Why Are Black Cats the Least Adopted Cat Color?

Why are many people wary of adopting a black cat compared to the other colors?

May 5, 2022

Despite being one of the most common cat colors, black cats are the least adopted cats. They stay in shelters longer and consequently are unfortunately also more likely to be put down by shelters.  The phenomenon of not wanting to adopt a black cat even has its own name: “black cat bias”

There’s a few different reasons for this prejudice against black cats.  One is that there are people who are superstitious and fear black cats are an omen of bad luck.  “There’s a few reasons [for black cat bias]: one because they’re associated with witchcraft and some people think they’re associated with Satan,” explains expert on the subject, sophomore Kris Deakins.  Black cats are known as a theme for Halloween and are often portrayed as the friends of witches, or even as shapeshifting witches themselves in movies.  The association of black cats with dark forces like the devil has sadly led to violence against them throughout history.

A 2019 study called Black Cat Bias: Prevalence and Predictors recorded that participants in the study, on average, rated black cats as less friendly when rating the traits of a variety of cats upon seeing a neutral picture of them.  But Deakins, who is a black cat owner, says ¨They’re not really that different from my other two cats,” when asked about the black cat owner experience.

There’s a few reasons [for black cat bias]: one because they’re associated with witchcraft and some people think they’re associated with Satan.

— Sophomore Kris Deakins

Deakins gives another reason for black cat bias:  ¨They may not just like the color of the cat. They may think that their black is dull.¨ A black cat’s dark facial features may cause people to be unsure of their emotional state.
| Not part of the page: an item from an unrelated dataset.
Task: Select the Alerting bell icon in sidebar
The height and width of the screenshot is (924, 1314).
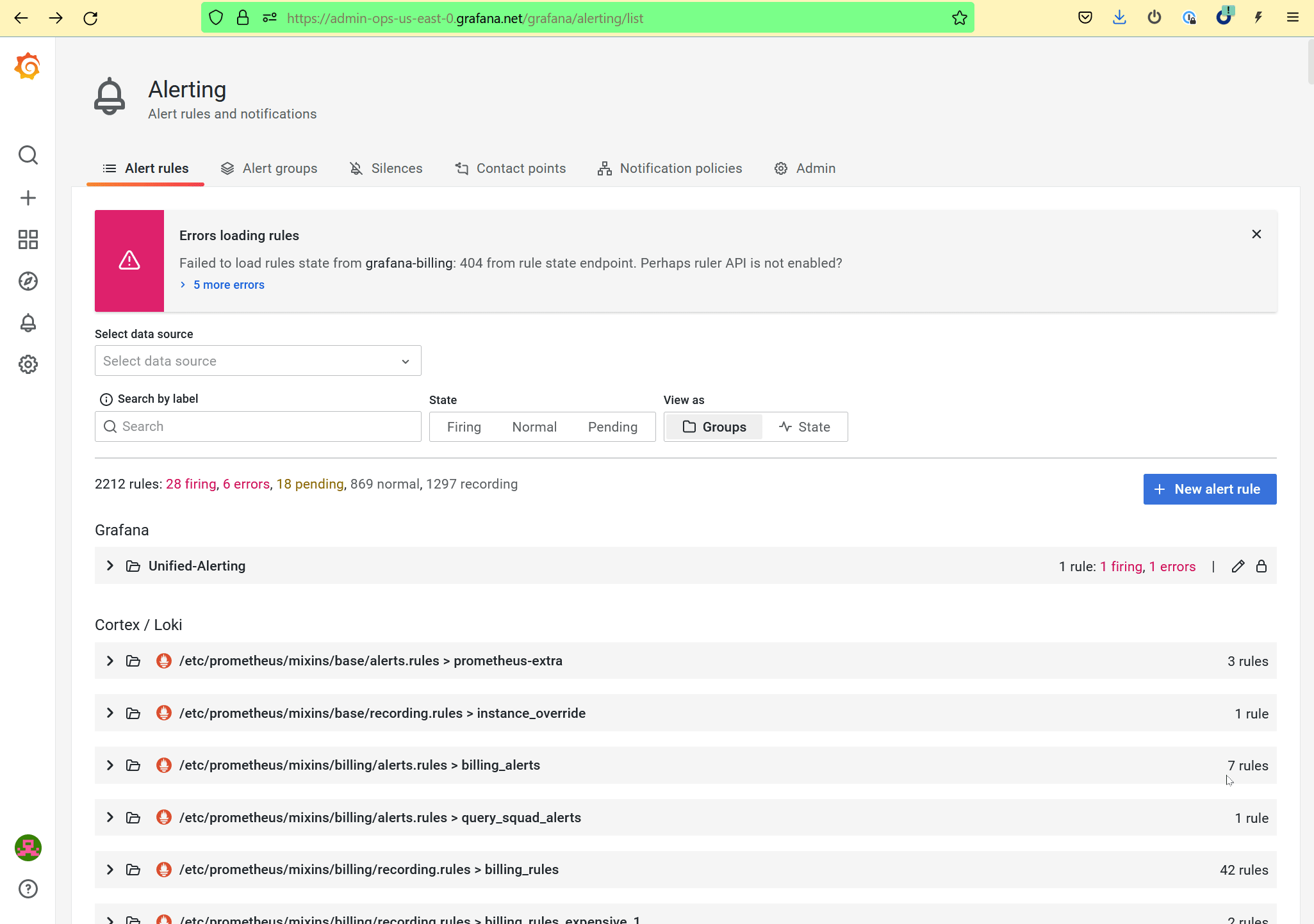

It has also been speculated that black animals are less photogenic than other colors and a concern over the pet looking good in photos can contribute to another color being chosen over black in the adoption process.  

But despite the negative news surrounding black cats’ fates, there are people and organizations working to bring better luck to black cats.  One of these groups is the Black Cat Holistic Rescue in Los Angeles, California.  The organization provides the felines with vet care, a foster home, and eventually a permanent family.  According to their website, their mission issaving black cats & kittens from high kill shelters and the streets of Los Angeles and surrounding areas.”  There are many passionate black-cat lovers out there working to make it so black fur isn’t a death sentence for any black cats.

Everyone can participate in appreciating and helping black cats, from celebrating National Black Cat Appreciation Day on August 17th, to shining a light on cultures that have recognized black cats as good luck.   Egyptians worshiped a goddess with the head of a black cat, Bastet who was the goddess of protection and good health,  while black cats have a history of being seen as a symbol of prosperity, good luck and guardians against evil in Japan.  

And of course, donating to a local black cat supportive charity or shelter or choosing to give a black cat a home through adoption can make a world of difference. As Tracey Lenac, the founder of Black Cat Holistic Rescue puts it in a Washington Post article: “When you adopt a black cat, you’re creating a change in the world.  You’re changing people’s attitudes by showing how lovable and beautiful black cats are.”